Подошел Кельнер, убрал пепельницы и принял заказ. Я попросил большую кружку пива и китовый бифштекс, огляделся по сторонам. Все вокруг тонуло в клубах пара от промокшей одежды, дыма самокруток и трубок-носогреек.
В зал вошел Ялмар Нюмарк, отбросил назад мокрые пряди волос и стряхнул воду с пальто. Огляделся. Свободных столиков не нашел, но рядом со мной было одно местечко.
Он приблизился, остановился, дружелюбно кивнул и сказал:
— Что-то никого из своих приятелей не вижу. Можно мне здесь присесть?
— Пожалуйста, если вас теснота не смущает.

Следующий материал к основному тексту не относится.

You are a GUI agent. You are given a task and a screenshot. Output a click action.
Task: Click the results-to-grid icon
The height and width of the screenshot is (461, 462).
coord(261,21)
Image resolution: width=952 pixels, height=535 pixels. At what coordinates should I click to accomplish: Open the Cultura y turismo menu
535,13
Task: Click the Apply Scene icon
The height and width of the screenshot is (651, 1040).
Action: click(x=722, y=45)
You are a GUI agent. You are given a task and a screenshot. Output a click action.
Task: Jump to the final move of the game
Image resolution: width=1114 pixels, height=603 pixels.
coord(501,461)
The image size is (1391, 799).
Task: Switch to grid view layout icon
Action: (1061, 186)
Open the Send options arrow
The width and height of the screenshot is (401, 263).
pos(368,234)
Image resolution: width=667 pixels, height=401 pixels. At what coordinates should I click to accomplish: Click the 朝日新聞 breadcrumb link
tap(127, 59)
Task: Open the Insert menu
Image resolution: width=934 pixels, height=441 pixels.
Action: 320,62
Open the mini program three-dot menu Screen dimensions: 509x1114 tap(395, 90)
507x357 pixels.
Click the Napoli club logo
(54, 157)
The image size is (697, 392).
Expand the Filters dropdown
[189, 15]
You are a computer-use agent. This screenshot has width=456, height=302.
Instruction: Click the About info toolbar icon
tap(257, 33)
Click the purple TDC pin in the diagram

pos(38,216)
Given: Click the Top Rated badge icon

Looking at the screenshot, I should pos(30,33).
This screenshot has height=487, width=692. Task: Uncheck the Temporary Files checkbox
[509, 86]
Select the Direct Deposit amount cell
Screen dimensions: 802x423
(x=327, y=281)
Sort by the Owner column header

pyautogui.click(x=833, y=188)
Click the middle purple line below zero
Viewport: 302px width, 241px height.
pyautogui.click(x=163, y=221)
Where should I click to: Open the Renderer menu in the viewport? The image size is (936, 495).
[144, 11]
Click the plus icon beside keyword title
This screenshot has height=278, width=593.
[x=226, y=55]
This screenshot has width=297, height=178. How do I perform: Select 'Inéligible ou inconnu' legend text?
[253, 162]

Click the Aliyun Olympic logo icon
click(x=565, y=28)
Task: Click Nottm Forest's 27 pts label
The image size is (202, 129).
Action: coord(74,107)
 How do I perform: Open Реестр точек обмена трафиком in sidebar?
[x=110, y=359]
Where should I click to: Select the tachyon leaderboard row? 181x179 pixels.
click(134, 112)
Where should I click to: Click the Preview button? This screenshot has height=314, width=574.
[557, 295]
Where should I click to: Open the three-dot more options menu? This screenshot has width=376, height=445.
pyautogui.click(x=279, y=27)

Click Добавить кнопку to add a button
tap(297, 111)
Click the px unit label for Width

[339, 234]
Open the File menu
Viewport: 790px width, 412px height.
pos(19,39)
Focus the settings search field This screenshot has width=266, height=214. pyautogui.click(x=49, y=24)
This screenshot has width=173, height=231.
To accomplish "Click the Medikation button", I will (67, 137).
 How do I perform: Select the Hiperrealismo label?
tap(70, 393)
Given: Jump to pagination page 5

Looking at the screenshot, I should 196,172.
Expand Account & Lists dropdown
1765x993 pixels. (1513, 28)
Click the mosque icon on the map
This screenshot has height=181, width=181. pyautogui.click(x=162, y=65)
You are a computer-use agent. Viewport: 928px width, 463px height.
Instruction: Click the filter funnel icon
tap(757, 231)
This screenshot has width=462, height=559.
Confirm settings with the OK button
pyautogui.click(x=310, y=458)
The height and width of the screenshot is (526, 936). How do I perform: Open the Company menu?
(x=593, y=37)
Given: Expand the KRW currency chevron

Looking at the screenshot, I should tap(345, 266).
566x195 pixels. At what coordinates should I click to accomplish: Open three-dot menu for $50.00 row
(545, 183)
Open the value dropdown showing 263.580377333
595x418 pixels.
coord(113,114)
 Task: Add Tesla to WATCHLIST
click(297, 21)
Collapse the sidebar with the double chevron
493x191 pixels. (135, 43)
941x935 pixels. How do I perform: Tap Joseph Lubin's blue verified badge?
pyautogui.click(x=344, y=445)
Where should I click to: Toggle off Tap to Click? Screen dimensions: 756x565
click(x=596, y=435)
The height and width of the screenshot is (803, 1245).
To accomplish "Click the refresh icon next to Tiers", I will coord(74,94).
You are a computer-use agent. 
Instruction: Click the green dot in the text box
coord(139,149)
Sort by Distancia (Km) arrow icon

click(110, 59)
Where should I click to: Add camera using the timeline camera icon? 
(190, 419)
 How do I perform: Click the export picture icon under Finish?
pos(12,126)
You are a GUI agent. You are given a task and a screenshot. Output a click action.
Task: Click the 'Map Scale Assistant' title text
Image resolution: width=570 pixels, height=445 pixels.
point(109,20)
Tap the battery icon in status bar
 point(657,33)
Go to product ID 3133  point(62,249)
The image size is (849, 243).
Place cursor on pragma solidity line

Я подвинул свой стул ближе к колонне, к которой был прижат столик. Потом поднялся, и мы пожали друг другу руки.
— Веум, Варг Веум.
Его рука оказалась совсем не такой большой и сильной, как можно было ожидать.
— А меня зовут Ялмар Нюмарк.
Он придвинул свободный стул и сел, повесив мокрое пальто на спинку. Заказав большую кружку пива и мясное рагу с картофелем, достал из кармана пальто сложенную газету и сжал ее в руке.
— Погода отвратительная. Я согласно кивнул.
— Говорят, летом будет еще холоднее.
— Радужная перспектива, — сказал я.
Он посмотрел на меня изучающе.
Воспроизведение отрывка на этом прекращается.